▸ **SET TASK**
Put the lines of the entries below into a numbered list, from the line containing "Click the bar for 2015" down to the line containing "Pick the short bar for 2022 (1-2月)", both included. Leave out blank lines and pictures.
BEGIN EXERCISE INPUTS
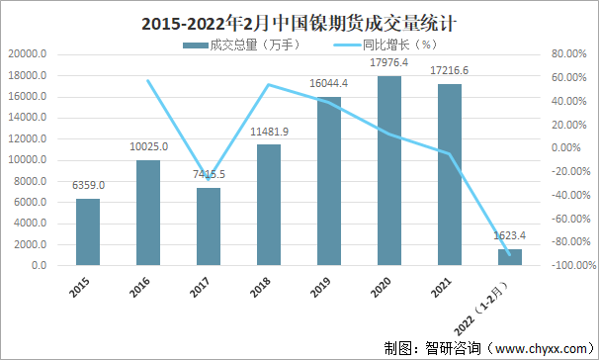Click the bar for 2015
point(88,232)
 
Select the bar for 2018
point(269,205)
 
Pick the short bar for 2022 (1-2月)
END EXERCISE INPUTS
BEGIN EXERCISE INPUTS
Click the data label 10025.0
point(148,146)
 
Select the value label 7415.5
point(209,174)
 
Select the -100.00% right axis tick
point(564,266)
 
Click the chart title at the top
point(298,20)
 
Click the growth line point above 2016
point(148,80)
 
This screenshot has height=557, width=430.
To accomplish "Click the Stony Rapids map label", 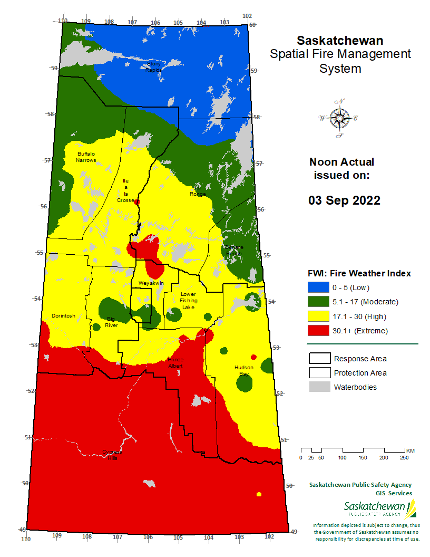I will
END EXERCISE INPUTS
▸ **EXERCISE OUTPUT**
1. Click the bar for 2015
2. point(88,232)
3. Select the bar for 2018
4. point(269,205)
5. Pick the short bar for 2022 (1-2月)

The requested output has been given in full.